Ce développement intervient dans un contexte de montée en puissance d'UniCredit au capital de Commerzbank. La banque italienne a récemment sécurisé près de 40 % des parts de sa concurrente, une progression qui a considérablement durci le conflit entre les deux institutions. Parallèlement, le gouvernement fédéral allemand a rejeté une proposition de rachat de 39 milliards d'euros portée par UniCredit, jugeant l'offre incompatible avec ses intérêts stratégiques.
UniCredit a par ailleurs saisi l'autorité de régulation financière allemande (BaFin) pour lui demander d'examiner les déclarations publiques de Commerzbank relatives à l'offre. La banque italienne estime que certaines communications de la direction de Commerzbank pourraient être trompeuses et nuire à la transparence du processus.
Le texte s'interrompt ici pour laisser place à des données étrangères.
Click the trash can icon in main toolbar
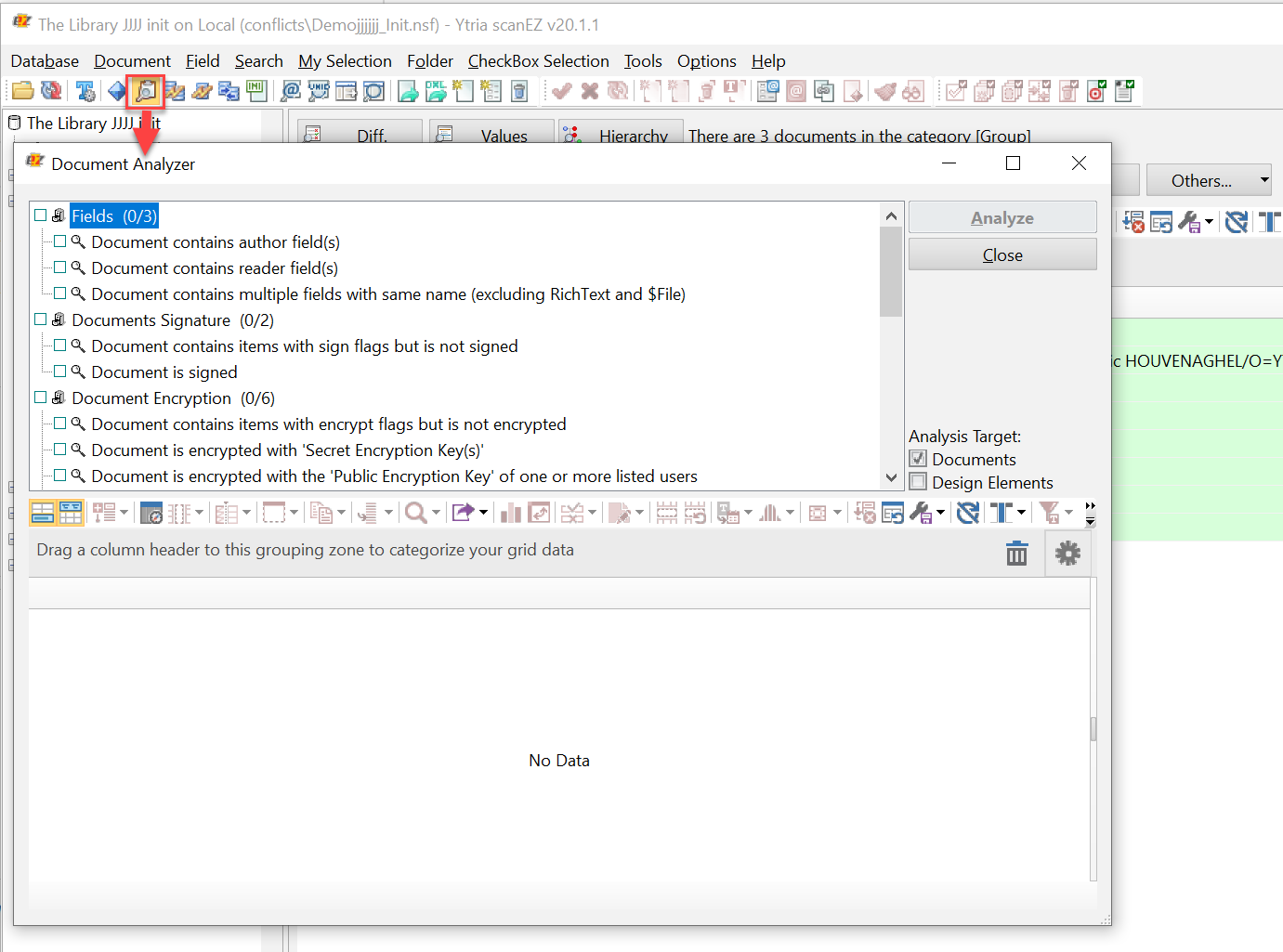tap(519, 91)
Une bataille aux multiples fronts
L'opposition entre les deux groupes bancaires s'étend désormais sur plusieurs plans : financier, réglementaire et politique. Alors qu'UniCredit cherche à étendre son empreinte en Allemagne, Commerzbank tente de préserver son indépendance en s'appuyant sur le soutien des autorités locales. La décision du gouvernement allemand de bloquer l'offre initiale a marqué un tournant, mais n'a pas dissuadé UniCredit de poursuivre sa stratégie de prise de participation progressive.
Les nouvelles préoccupations soulevées par Commerzbank pourraient influencer l'issue des discussions avec BaFin et peser sur les prochaines étapes de l'offre. Les analystes du secteur suivent de près l'évolution du dossier, qui pourrait redessiner le paysage bancaire européen en cas de succès d'UniCredit.